Work task >> When you reach the line in the data below that contains "Given: Switch to grid tile view", please start repeating lines exactly, and stop after the line that contains "You are a computer-use agent. Screen", repeating nothing else.

Records from a dataset
· · · · ·

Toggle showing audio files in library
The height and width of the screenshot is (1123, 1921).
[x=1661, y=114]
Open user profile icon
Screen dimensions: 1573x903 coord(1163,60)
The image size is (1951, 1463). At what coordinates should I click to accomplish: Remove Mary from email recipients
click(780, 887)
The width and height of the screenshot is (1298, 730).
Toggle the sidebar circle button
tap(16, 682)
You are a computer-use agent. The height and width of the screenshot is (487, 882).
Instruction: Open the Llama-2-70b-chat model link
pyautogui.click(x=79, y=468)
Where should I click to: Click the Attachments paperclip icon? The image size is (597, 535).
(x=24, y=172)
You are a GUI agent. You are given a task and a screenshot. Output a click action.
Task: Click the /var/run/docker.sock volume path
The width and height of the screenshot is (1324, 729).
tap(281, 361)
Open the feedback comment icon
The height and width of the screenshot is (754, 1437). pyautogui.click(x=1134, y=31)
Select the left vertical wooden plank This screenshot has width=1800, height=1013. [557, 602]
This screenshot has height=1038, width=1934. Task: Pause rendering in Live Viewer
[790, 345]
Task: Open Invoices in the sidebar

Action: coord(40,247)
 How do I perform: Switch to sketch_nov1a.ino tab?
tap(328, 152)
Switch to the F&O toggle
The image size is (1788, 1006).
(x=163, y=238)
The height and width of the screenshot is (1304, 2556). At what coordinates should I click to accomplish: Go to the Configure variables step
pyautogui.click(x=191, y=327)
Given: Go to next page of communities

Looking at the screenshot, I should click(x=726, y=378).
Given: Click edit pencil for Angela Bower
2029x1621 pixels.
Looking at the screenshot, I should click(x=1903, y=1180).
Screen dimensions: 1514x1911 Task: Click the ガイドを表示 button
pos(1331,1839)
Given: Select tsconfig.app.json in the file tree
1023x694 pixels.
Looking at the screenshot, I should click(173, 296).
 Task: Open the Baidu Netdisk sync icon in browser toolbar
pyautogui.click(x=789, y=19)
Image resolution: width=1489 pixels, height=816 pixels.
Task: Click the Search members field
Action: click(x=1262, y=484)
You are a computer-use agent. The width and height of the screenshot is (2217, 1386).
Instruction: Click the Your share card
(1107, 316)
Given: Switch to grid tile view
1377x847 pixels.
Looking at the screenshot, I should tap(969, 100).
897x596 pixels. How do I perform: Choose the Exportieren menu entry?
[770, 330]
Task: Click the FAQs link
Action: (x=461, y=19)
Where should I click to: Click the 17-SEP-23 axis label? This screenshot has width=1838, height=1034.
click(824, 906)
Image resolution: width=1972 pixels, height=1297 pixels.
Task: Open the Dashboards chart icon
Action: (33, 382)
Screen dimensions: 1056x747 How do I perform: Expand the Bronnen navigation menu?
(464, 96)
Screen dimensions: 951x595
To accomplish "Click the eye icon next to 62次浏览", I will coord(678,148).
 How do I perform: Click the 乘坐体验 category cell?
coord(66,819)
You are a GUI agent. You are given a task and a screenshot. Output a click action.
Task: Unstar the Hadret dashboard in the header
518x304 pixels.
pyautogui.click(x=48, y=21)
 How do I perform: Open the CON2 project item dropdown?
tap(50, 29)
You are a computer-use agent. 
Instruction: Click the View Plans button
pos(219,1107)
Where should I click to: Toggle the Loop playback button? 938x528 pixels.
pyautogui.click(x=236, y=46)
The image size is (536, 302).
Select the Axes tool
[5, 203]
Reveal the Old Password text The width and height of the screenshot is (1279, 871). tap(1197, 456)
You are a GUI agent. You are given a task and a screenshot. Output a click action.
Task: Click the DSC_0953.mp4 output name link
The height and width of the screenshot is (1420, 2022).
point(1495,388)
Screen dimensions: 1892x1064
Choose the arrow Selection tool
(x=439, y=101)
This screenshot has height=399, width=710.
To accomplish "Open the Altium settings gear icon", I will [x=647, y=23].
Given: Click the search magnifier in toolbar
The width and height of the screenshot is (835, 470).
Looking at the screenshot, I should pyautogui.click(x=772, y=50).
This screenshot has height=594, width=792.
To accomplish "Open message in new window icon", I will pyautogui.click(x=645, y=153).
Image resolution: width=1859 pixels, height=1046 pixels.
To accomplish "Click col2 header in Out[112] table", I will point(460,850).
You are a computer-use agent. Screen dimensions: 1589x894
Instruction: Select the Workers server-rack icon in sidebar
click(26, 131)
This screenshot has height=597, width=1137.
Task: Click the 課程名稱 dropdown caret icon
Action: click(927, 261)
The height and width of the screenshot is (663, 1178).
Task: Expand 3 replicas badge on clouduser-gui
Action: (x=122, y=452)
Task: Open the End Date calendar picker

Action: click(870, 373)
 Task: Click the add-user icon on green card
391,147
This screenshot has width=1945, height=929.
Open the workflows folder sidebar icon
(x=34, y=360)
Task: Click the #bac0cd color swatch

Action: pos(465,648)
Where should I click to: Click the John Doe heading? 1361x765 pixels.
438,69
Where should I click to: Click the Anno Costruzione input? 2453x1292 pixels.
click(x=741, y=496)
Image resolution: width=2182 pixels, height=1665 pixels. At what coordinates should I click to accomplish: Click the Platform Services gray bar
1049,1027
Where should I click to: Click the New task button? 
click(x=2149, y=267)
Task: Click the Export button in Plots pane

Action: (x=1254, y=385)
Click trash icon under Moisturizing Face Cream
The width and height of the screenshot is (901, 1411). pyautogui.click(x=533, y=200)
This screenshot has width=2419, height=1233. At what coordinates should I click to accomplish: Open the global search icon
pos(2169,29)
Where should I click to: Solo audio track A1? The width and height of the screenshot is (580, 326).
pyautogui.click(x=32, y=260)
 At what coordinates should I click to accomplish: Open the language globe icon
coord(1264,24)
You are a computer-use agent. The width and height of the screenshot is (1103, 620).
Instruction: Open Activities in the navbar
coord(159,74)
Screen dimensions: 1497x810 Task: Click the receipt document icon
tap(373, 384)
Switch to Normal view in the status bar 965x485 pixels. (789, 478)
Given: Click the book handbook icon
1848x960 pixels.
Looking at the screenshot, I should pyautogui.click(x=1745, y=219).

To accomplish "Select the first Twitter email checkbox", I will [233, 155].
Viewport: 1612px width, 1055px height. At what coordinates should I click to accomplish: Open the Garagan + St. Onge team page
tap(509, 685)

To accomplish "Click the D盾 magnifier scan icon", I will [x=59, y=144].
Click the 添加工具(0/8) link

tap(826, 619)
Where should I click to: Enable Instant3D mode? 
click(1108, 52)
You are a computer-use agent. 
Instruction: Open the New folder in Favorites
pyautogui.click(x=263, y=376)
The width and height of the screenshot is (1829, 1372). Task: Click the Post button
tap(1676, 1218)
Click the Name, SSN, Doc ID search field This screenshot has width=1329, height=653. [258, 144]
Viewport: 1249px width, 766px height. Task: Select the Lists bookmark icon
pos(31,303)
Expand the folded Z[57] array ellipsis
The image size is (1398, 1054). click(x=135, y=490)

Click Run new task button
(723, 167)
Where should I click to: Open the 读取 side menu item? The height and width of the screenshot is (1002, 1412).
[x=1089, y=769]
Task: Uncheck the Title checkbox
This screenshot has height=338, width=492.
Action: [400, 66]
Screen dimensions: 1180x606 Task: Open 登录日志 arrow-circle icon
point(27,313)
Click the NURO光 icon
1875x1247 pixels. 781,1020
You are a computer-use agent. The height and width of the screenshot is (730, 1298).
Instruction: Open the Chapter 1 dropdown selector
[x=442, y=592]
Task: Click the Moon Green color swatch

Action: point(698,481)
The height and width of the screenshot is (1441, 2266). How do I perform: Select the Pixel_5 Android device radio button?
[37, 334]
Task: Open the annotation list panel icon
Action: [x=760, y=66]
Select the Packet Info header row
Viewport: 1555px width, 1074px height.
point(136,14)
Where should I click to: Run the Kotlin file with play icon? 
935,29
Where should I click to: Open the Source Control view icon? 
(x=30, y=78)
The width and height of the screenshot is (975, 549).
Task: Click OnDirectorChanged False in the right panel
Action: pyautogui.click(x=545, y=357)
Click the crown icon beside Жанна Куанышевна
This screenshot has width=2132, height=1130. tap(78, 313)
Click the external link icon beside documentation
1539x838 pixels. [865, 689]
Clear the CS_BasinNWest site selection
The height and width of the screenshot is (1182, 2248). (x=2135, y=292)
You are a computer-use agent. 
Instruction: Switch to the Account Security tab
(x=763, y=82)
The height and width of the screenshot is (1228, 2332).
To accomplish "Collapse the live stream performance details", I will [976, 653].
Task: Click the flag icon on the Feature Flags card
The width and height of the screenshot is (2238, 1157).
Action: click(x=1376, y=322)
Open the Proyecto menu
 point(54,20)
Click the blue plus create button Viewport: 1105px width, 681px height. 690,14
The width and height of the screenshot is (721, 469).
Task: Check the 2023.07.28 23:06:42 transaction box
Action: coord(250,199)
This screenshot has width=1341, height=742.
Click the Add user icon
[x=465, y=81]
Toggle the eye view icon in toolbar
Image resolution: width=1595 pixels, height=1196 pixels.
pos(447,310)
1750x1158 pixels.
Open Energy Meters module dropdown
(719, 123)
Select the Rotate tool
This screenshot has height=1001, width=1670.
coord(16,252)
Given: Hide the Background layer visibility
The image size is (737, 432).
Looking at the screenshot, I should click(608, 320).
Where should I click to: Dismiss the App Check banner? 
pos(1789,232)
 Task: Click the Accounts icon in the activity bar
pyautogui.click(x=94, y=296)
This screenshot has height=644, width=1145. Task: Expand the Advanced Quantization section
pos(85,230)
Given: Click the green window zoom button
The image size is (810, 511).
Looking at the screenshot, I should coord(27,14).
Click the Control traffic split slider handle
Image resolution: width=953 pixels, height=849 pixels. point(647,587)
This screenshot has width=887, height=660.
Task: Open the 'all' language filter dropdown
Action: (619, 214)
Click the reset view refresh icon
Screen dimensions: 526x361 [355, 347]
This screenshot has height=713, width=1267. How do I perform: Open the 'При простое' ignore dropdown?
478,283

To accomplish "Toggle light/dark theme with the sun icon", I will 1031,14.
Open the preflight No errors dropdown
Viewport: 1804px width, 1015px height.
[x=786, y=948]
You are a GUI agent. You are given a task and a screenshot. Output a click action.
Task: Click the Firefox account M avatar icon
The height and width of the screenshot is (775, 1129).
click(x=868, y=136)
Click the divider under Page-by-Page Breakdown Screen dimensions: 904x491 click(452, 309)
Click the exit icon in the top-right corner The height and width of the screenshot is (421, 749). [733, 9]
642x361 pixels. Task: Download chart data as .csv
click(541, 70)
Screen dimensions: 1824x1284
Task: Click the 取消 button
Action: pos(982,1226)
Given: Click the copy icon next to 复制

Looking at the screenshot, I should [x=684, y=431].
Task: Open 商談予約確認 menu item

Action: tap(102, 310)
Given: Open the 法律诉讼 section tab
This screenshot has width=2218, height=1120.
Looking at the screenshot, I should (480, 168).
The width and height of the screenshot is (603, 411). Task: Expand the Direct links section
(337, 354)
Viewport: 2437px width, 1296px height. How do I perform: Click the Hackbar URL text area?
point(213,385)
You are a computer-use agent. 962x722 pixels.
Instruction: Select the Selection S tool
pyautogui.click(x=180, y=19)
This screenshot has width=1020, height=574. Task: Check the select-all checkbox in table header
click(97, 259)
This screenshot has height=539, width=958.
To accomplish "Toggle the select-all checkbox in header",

· · · · ·

Written response >>
Given: Switch to grid tile view
1377x847 pixels.
Looking at the screenshot, I should tap(969, 100).
897x596 pixels. How do I perform: Choose the Exportieren menu entry?
[770, 330]
Task: Click the FAQs link
Action: (x=461, y=19)
Where should I click to: Click the 17-SEP-23 axis label? This screenshot has width=1838, height=1034.
click(824, 906)
Image resolution: width=1972 pixels, height=1297 pixels.
Task: Open the Dashboards chart icon
Action: (33, 382)
Screen dimensions: 1056x747 How do I perform: Expand the Bronnen navigation menu?
(464, 96)
Screen dimensions: 951x595
To accomplish "Click the eye icon next to 62次浏览", I will coord(678,148).
 How do I perform: Click the 乘坐体验 category cell?
coord(66,819)
You are a GUI agent. You are given a task and a screenshot. Output a click action.
Task: Unstar the Hadret dashboard in the header
518x304 pixels.
pyautogui.click(x=48, y=21)
 How do I perform: Open the CON2 project item dropdown?
tap(50, 29)
You are a computer-use agent. 
Instruction: Click the View Plans button
pos(219,1107)
Where should I click to: Toggle the Loop playback button? 938x528 pixels.
pyautogui.click(x=236, y=46)
The image size is (536, 302).
Select the Axes tool
[5, 203]
Reveal the Old Password text The width and height of the screenshot is (1279, 871). tap(1197, 456)
You are a GUI agent. You are given a task and a screenshot. Output a click action.
Task: Click the DSC_0953.mp4 output name link
The height and width of the screenshot is (1420, 2022).
point(1495,388)
Screen dimensions: 1892x1064
Choose the arrow Selection tool
(x=439, y=101)
This screenshot has height=399, width=710.
To accomplish "Open the Altium settings gear icon", I will [x=647, y=23].
Given: Click the search magnifier in toolbar
The width and height of the screenshot is (835, 470).
Looking at the screenshot, I should pyautogui.click(x=772, y=50).
This screenshot has height=594, width=792.
To accomplish "Open message in new window icon", I will pyautogui.click(x=645, y=153).
Image resolution: width=1859 pixels, height=1046 pixels.
To accomplish "Click col2 header in Out[112] table", I will point(460,850).
You are a computer-use agent. Screen dimensions: 1589x894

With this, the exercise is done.